Please copy out the listing starting at the line that has "Viewport: 680px width, 650px" and stopping after the line that has "Action: (x=982, y=28)", with every coordinate in the answers shifted by adding 77 to it. Leave all other text in those lines unchanged.

(Item position entries)
* begin *

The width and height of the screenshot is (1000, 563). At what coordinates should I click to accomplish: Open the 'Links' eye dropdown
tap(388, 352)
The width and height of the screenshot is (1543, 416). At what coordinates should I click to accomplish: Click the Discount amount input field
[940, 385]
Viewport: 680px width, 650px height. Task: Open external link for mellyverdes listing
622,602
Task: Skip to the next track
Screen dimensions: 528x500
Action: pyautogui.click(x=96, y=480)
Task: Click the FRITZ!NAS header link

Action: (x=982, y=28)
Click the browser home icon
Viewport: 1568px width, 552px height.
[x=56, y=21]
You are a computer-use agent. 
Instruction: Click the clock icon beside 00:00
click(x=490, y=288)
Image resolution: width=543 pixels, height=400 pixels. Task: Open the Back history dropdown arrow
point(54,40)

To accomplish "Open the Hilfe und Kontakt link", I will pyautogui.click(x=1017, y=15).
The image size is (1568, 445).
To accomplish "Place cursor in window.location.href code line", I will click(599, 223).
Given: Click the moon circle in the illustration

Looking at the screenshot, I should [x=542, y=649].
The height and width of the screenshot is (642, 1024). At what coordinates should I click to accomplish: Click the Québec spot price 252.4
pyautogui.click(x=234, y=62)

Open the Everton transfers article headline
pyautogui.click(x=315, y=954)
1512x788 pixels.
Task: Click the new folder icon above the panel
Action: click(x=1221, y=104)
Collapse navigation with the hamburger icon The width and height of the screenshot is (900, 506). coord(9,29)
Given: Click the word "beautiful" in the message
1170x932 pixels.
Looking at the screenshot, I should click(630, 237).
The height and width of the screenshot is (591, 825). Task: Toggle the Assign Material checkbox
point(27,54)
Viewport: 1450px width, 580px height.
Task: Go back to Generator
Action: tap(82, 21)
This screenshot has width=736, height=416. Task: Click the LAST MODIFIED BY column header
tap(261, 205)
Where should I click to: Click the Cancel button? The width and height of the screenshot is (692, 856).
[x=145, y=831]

* end *

§ **EXERCISE RESPONSE**
Viewport: 680px width, 650px height. Task: Open external link for mellyverdes listing
699,679
Task: Skip to the next track
Screen dimensions: 528x500
Action: pyautogui.click(x=173, y=557)
Task: Click the FRITZ!NAS header link

Action: (x=1059, y=105)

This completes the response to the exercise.